I wish I were exaggerating. From Beryl Satter's Family Properties:
In the 1930s, the U.S. appraisal industry opposed the "mixing" of the races, which it believed would cause "the decline of both the human race and of property values." Appraisers ensured segregation through their property rating system. They ranked properties, blocks, and even whole neighborhoods according to a descending scheme of A (green), B (blue), C (yellow), and D (red). A ratings went to properties located in "homogenous" areas--ones that (in one appraiser's words) lacked even "a single foreigner or Negro." Properties located in neighborhoods containing Jewish residents were riskier; they were marked down to a B or C. If a neighborhood had black residents it was marked as D, or red, no matter what their social class or how small a percentage of the population they made up. These neighborhoods' properties were appraised as worthless or likely to decline in value. In short, D areas were "redlined," or marked as locations in which no loans should be made for either purchasing or upgrading properties.
The FHA embraced these biases. It collected detailed maps of the present and likely future location of African Americans, and used them to determine which neighborhoods would be denied mortgage insurance. Since banks and savings and loan institutions often relied upon FHA rating maps when deciding where to grant their mortgages, the FHA's appraisal policies meant that blacks were excluded by definition from most mortgage loans.
The FHA's Underwriting Manual also praised restrictive covenants as "the surest protection against undesirable encroachment" of "inharmonious racial groups." The FHA did not simply recommend the use of restrictive covenants but often insisted upon them as a condition for granting mortgage insurance....the FHA effectively standardized and nationalized the hostile but locally variable racial biases of the private housing industry.
Ta-Nehisi goes on to detail the ways in which American housing policy in the 1930s and 1940s actively encouraged racial segregation. You should read the whole thing.
I would add one caution, however: we don't need to see this as deliberate policy. In fact, it might well be good policy gone terribly wrong when it collides with pervasive racism.
Homes in mostly black neighborhoods in the 1930s had a limited resale market among a group of people who were kept out of most of the better-paying jobs. Because the strength of the collateral is one of the best predictors of default, the FHA was probably right that lending into black neighborhoods was a relatively poor risk, even if the buyer had good credit. And that restrictive covenenants would protect the value of their collateral in white neighborhoods from the inevitable price decline that would follow if black people moved in--and most of the whites moved out.
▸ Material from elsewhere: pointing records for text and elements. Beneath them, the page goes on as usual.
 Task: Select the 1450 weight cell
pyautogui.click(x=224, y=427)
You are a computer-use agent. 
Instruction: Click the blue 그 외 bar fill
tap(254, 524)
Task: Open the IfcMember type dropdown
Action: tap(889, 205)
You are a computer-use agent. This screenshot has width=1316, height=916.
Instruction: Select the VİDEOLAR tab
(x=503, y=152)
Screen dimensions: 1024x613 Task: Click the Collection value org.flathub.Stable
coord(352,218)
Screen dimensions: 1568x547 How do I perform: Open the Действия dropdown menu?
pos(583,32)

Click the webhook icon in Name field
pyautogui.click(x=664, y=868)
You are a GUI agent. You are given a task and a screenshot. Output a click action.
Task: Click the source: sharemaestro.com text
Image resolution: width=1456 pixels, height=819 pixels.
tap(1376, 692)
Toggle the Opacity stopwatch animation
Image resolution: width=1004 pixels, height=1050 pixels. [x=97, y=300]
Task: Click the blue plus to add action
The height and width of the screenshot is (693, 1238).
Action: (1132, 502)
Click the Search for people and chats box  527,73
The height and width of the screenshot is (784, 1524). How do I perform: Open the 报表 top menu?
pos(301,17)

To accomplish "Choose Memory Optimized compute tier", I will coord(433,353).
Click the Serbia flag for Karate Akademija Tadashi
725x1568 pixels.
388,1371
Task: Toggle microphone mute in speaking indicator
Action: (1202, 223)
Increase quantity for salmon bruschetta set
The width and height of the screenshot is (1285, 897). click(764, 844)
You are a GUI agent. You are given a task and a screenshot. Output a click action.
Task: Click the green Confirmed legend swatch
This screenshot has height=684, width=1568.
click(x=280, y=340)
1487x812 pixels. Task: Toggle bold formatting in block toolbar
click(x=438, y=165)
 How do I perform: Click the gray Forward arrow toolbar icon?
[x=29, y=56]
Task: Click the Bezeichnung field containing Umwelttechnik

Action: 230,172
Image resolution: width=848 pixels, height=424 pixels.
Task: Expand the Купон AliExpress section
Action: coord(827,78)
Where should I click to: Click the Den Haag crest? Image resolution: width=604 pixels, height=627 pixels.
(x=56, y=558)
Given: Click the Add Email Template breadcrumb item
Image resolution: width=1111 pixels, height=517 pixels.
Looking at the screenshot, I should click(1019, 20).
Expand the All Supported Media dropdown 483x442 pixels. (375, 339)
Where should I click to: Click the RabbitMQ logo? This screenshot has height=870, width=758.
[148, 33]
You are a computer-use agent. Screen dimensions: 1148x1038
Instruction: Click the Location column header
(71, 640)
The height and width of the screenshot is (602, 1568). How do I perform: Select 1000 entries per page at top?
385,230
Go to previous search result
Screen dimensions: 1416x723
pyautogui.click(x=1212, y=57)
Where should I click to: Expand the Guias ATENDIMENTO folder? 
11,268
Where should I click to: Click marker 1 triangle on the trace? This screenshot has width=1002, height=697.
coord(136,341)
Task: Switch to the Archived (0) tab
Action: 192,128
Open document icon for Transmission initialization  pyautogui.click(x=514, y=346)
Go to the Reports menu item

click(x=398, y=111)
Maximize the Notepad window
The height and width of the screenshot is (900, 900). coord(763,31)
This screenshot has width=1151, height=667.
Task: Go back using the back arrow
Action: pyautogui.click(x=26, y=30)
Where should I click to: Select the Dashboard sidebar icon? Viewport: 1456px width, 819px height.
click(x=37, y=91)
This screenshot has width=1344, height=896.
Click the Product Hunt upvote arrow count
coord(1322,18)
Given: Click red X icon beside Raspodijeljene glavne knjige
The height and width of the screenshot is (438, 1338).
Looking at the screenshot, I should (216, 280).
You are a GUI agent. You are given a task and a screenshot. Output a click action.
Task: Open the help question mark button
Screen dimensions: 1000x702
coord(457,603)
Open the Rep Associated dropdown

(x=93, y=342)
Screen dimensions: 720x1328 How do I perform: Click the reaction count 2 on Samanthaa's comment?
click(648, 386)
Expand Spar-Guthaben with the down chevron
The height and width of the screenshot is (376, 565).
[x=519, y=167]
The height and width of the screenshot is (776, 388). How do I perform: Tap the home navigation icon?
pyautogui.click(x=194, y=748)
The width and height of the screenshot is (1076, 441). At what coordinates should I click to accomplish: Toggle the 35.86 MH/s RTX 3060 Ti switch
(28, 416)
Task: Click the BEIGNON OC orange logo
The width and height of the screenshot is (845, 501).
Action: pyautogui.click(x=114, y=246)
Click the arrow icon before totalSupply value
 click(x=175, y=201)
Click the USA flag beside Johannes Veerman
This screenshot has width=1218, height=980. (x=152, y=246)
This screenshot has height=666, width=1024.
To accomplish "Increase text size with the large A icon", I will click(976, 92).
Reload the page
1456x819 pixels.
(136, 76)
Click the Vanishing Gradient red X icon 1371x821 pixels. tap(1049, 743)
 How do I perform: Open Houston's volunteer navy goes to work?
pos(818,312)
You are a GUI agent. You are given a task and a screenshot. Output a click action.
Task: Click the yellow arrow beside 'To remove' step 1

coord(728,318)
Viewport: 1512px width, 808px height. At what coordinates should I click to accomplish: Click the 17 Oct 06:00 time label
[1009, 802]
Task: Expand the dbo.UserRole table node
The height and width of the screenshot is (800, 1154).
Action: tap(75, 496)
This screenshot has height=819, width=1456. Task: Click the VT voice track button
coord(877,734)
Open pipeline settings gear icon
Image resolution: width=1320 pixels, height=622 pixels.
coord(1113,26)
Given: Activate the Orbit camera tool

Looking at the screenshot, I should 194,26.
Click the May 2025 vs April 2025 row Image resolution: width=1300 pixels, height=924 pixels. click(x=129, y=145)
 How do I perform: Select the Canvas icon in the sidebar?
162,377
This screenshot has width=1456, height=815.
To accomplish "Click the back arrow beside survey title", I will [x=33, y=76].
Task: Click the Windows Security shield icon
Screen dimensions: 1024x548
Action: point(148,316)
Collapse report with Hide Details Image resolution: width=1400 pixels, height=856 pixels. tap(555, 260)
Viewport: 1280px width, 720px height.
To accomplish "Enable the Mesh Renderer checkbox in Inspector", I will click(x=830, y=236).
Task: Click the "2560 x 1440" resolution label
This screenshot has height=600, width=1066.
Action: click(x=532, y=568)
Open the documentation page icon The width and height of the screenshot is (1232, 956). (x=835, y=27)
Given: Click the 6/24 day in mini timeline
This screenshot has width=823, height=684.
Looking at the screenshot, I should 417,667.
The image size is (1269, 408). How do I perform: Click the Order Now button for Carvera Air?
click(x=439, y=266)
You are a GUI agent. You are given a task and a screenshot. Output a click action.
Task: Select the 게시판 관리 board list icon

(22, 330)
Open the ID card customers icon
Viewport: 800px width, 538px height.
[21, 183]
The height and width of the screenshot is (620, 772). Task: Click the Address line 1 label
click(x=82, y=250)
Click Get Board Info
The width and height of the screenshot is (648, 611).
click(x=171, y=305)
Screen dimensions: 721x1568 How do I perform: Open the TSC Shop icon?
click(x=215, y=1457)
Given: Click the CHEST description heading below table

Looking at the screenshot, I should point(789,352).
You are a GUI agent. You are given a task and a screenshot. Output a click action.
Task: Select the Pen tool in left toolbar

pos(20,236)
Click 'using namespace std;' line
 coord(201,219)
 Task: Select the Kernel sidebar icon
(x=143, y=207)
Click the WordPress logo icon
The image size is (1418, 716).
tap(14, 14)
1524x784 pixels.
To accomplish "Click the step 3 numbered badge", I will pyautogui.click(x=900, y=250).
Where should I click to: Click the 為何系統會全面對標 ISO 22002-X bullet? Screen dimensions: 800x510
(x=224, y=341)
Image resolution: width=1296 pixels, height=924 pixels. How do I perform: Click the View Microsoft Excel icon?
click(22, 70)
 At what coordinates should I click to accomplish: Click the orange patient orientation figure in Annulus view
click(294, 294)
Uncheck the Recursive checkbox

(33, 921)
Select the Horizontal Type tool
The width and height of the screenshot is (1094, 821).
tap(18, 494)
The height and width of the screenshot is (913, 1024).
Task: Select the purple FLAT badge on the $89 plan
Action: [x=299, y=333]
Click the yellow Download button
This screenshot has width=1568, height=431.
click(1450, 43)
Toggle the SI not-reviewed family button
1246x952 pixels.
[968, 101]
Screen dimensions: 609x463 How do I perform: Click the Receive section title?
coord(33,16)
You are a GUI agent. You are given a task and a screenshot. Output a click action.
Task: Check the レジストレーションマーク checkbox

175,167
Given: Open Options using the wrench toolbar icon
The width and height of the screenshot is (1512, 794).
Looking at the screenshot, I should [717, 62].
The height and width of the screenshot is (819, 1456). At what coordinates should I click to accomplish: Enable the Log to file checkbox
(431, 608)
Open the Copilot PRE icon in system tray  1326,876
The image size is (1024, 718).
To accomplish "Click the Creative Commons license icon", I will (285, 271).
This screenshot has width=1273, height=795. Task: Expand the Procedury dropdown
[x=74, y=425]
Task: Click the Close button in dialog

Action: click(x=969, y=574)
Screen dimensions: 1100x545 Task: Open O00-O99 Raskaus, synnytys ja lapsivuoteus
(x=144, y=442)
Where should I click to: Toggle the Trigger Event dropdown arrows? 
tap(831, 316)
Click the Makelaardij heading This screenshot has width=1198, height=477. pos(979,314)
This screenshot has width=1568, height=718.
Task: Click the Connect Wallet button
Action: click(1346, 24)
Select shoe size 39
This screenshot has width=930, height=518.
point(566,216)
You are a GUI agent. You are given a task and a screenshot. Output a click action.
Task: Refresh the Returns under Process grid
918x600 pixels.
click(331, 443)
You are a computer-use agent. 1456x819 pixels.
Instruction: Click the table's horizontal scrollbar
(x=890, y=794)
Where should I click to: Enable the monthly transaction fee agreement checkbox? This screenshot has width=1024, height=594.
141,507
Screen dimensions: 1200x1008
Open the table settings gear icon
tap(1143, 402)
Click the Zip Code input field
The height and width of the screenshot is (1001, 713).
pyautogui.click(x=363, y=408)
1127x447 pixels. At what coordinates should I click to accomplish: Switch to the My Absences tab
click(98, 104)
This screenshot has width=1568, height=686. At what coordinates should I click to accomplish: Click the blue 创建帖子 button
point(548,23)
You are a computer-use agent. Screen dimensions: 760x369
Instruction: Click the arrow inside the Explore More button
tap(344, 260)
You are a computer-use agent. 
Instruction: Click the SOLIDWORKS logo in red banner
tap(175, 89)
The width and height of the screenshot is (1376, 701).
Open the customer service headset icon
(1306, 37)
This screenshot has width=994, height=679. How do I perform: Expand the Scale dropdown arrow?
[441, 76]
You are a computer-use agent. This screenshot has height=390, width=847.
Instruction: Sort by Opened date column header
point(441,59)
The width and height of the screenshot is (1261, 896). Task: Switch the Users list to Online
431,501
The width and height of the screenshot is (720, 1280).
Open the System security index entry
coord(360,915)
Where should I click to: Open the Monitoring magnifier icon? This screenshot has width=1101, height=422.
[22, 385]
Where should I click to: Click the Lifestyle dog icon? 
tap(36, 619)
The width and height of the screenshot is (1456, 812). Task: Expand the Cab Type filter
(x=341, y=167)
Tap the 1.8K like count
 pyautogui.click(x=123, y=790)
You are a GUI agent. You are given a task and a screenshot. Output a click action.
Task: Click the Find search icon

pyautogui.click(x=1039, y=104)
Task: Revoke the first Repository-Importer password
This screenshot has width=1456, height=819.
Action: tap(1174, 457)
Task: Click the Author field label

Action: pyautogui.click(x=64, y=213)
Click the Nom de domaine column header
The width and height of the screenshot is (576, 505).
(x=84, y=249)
The problem is that we don't want our government to treat the legacy of racism as a sort of natural hazard, similar to living on a flood plain. The racism that kept blacks out of good jobs and forbid them to live or eat where whites did was a terrible evil--and an evil that was, in substantial part, created and enforced by the power of the state.
We want our government to fight back against this sort of evil, not reinforce it. As it clearly did reinforce it well into the 1950s, when the difficulty of getting mortgages trapped a lot of aspiring middle class homeowners in black neighborhoods into rip-off "rent to own" deals. Decent, hard-working people were unable to get the same shot at the American dream as their white counterparts.
Why does this matter? Because it suggests more difficult arguments, and more difficult fixes. An FHA which is just refusing to lend into black neighborhoods because its staff doesn't like black people suggests some fairly simple fixes: change the rules, and replace any staffers who just don't want to lend money to members of other races. We are replacing a bad principle (black people shouldn't be allowed to live near white people) with a good one.
An FHA which is applying good principles ("be careful about collateral") to create substantively terrible rules with awful effects requires a different response. You need to have a careful conversation about why this principle is being trumped by an even more powerful principle ("don't reinforce systemic racism")--and also, to set limits on the exception. We don't want the FHA to stop worrying about collateral entirely. We just want them to avoid writing rules that reinforce a segregated economic order.
The point is that racism is not just something that bad people do from bad motives. It's a systemic issue--and if you ignore the systemic effects of your actions, you may end up perpetuating some terrible injustice.